[[ DATA PROVIDED open ]]
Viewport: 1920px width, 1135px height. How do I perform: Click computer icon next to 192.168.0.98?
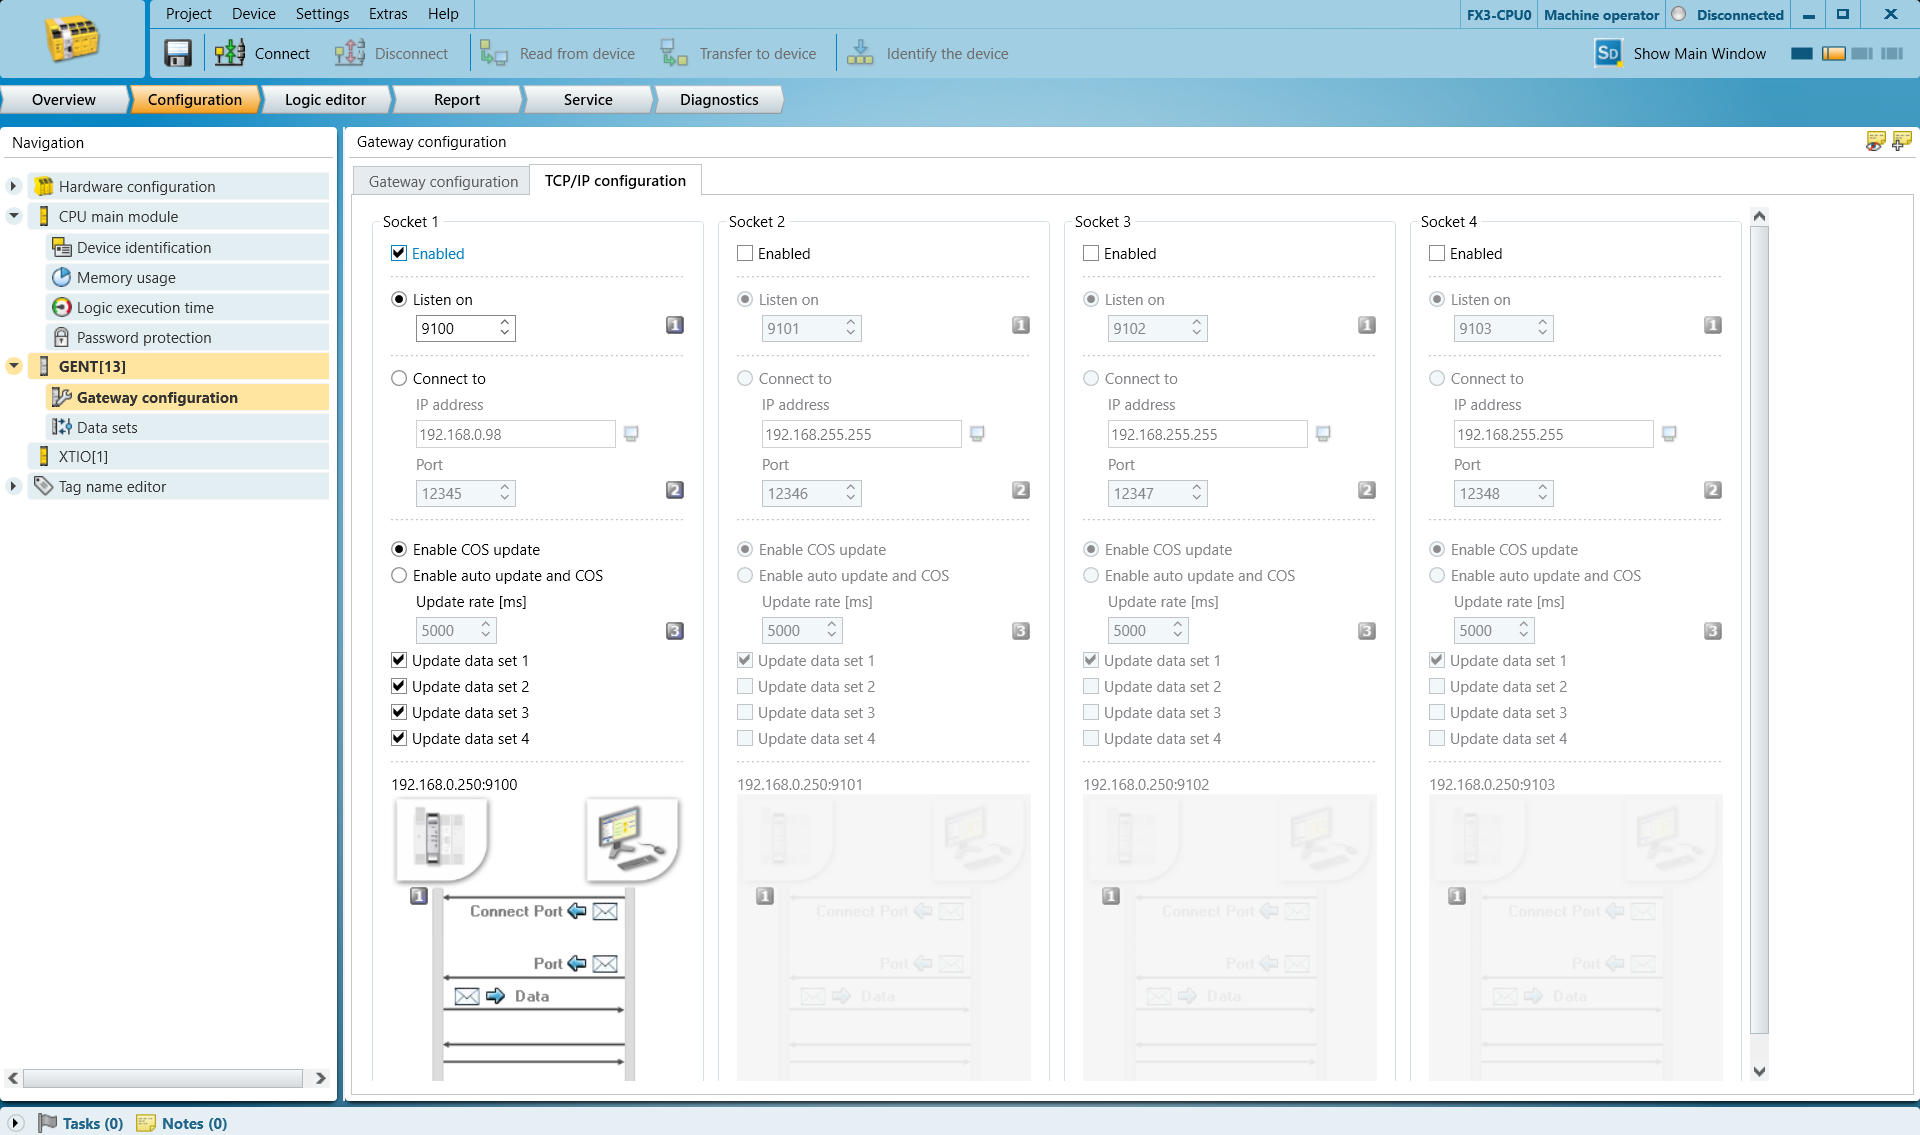click(x=631, y=433)
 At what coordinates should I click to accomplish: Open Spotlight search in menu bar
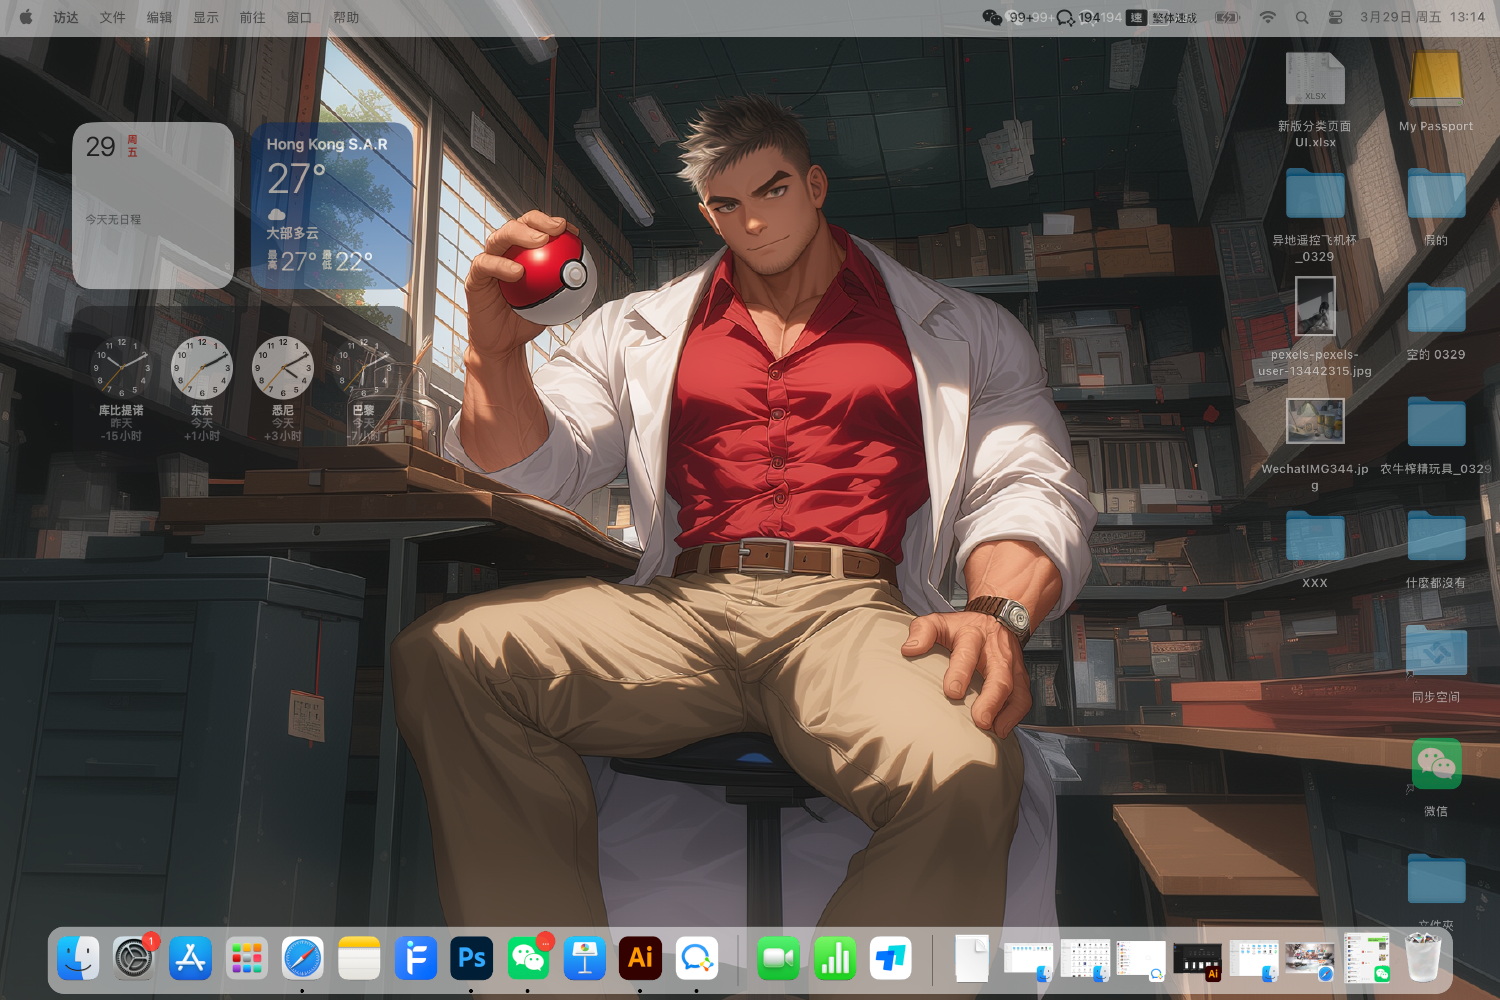point(1302,17)
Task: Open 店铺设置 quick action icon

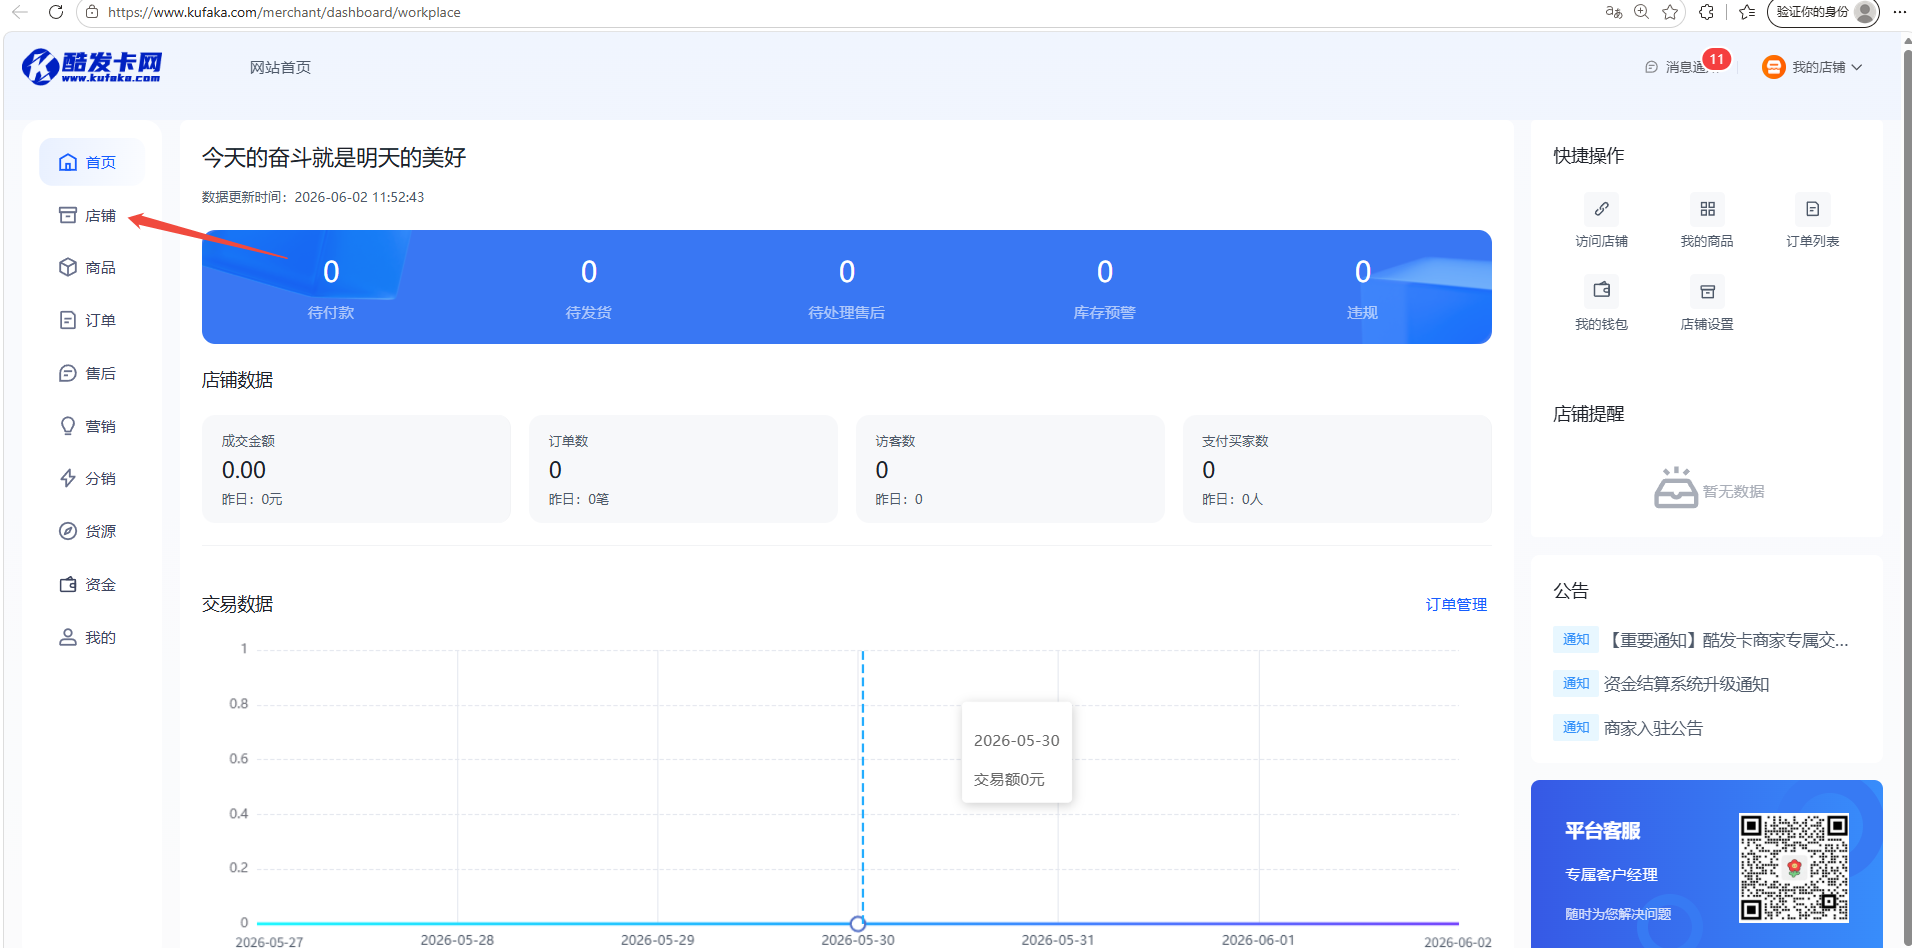Action: pos(1707,291)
[[ DATA PROVIDED closed ]]
TASK TO COMPLETE.
Return every entry above exactly as written, with no pictures included.

PROBLEM SOLUTION.
Viewport: 1920px width, 1135px height. How do I perform: Click computer icon next to 192.168.0.98?
click(x=631, y=433)
 At what coordinates should I click to accomplish: Open Spotlight search in menu bar
point(1302,17)
Task: Open 店铺设置 quick action icon

Action: pos(1707,291)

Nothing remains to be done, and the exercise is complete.